There goes the ist of what you're supposed to do.
Answer:
dsfewrewr
Explanation:
https://newsengin.zendesk.com/hc/vew/community/posts/360056216292-%D9%85%D9%88%D9%82%D8%B9-%D8%A7%D9%84%D9%86%D9%88%D8%B1-%D9%85%D8%B3%D9%84%D8%B3%D9%84-%D8%A7%D9%84%D9%85%D8%A4%D8%B3%D8%B3-%D8%B9%D8%AB%D9%85%D8%A7%D9%86-%D8%A7%D9%84%D8%AD%D9%84%D9%82%D8%A9-8-%D8%A7%D9%84%D8%AB%D8%A7%D9%85%D9%86%D8%A9-%D9%83%D8%A7%D9%85%D9%84%D8%A9-%D9%85%D8%AA%D8%B1%D8%AC%D9%85%D8%A9-%D9%82%D9%8A%D8%A7%D9%85%D8%A9-%D8%B9%D8%AB%D9%85%D8%A7%D9%86-%D8%A7%D9%84%D8%AD%D9%84%D9%82%D8%A9-8-%D9%83%D8%A7%D9%85%D9%84%D8%A9-%D9%85%D8%AA%D8%B1%D8%AC%D9%85%D8%A9
https://newsengin.zendesk.com/hc/pst/community/posts/360056216252-Serial-TV-%D9%85%D8%B3%D9%84%D8%B3%D9%84-%D8%A7%D9%84%D9%85%D8%A4%D8%B3%D8%B3-%D8%B9%D8%AB%D9%85%D8%A7%D9%86-%D8%A7%D9%84%D8%AD%D9%84%D9%82%D8%A9-7-%D8%A7%D9%84%D8%B3%D8%A7%D8%A8%D8%B9%D8%A9-%D8%A7%D9%88%D9%86%D9%84%D8%A7%D9%8A%D9%86-%D8%A7%D9%84%D9%85%D8%A4%D8%B3%D8%B3-%D8%B9%D8%AB%D9%85%D8%A7%D9%86-%D8%A7%D9%84%D8%AD%D9%84%D9%82%D8%A9-7-%D9%83%D8%A7%D9%85%D9%84%D8%A9-%D9%85%D8%AA%D8%B1%D8%AC%D9%85%D8%A9-HD
https://newsengin.zendesk.com/hc/vew/community/posts/360056216292-%D9%85%D9%88%D9%82%D8%B9-%D8%A7%D9%84%D9%86%D9%88%D8%B1-%D9%85%D8%B3%D9%84%D8%B3%D9%84-%D8%A7%D9%84%D9%85%D8%A4%D8%B3%D8%B3-%D8%B9%D8%AB%D9%85%D8%A7%D9%86-%D8%A7%D9%84%D8%AD%D9%84%D9%82%D8%A9-8-%D8%A7%D9%84%D8%AB%D8%A7%D9%85%D9%86%D8%A9-%D9%83%D8%A7%D9%85%D9%84%D8%A9-%D9%85%D8%AA%D8%B1%D8%AC%D9%85%D8%A9-%D9%82%D9%8A%D8%A7%D9%85%D8%A9-%D8%B9%D8%AB%D9%85%D8%A7%D9%86-%D8%A7%D9%84%D8%AD%D9%84%D9%82%D8%A9-8-%D9%83%D8%A7%D9%85%D9%84%D8%A9-%D9%85%D8%AA%D8%B1%D8%AC%D9%85%D8%A9
Answer:
Explanation:
Two moles of magnesium (Mg) and five moles of oxygen (O2) are placed in a reaction vessel. When magnesium is ignited, it reacts with oxygen. What is the limiting reactant in this experiment?
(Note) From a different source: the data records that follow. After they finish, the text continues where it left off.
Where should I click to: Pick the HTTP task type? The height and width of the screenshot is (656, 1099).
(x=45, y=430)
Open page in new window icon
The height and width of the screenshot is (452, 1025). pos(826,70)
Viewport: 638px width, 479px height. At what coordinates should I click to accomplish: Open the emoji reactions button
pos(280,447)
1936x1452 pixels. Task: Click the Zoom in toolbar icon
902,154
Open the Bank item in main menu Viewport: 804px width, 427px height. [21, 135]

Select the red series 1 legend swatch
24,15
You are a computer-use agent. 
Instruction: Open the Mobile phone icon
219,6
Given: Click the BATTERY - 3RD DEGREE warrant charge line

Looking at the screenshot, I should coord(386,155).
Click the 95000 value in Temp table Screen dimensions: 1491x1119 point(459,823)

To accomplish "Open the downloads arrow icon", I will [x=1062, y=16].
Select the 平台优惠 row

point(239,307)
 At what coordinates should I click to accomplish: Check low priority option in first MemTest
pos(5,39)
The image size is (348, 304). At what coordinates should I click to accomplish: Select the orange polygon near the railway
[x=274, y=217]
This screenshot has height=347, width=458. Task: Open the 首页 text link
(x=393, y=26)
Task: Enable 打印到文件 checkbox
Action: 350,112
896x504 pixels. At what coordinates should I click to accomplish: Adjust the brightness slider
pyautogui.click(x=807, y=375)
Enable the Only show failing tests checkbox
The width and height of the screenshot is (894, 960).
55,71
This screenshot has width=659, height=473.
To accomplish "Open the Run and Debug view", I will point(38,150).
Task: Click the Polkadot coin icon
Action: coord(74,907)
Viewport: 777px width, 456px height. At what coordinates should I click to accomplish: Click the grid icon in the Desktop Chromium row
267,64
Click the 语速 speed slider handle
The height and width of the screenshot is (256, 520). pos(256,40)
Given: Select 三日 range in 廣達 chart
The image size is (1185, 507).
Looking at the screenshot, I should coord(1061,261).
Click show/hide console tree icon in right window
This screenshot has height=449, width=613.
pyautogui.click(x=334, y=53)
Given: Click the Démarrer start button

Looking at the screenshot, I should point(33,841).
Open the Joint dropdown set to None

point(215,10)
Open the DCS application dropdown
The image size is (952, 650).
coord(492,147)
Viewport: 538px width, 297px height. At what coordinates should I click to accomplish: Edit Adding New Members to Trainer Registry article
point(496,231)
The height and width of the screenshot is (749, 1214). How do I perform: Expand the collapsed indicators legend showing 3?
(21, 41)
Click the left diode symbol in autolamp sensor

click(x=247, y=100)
Mg + O2 → MgO (unbalanced)
first, balance the equation
2Mg +O2-------> 2MgO
two magnesium atoms react with one diatomic oxygen molecule
there is a 1:1 ratio of magnesium to oxygen atoms
but we have 2 moles of magnesium atoms and 2X5 = 10 moles of oxygen atoms
the lesser magnesium LIMITS the amount of product we can make, so it is the LIMITING REAGENT.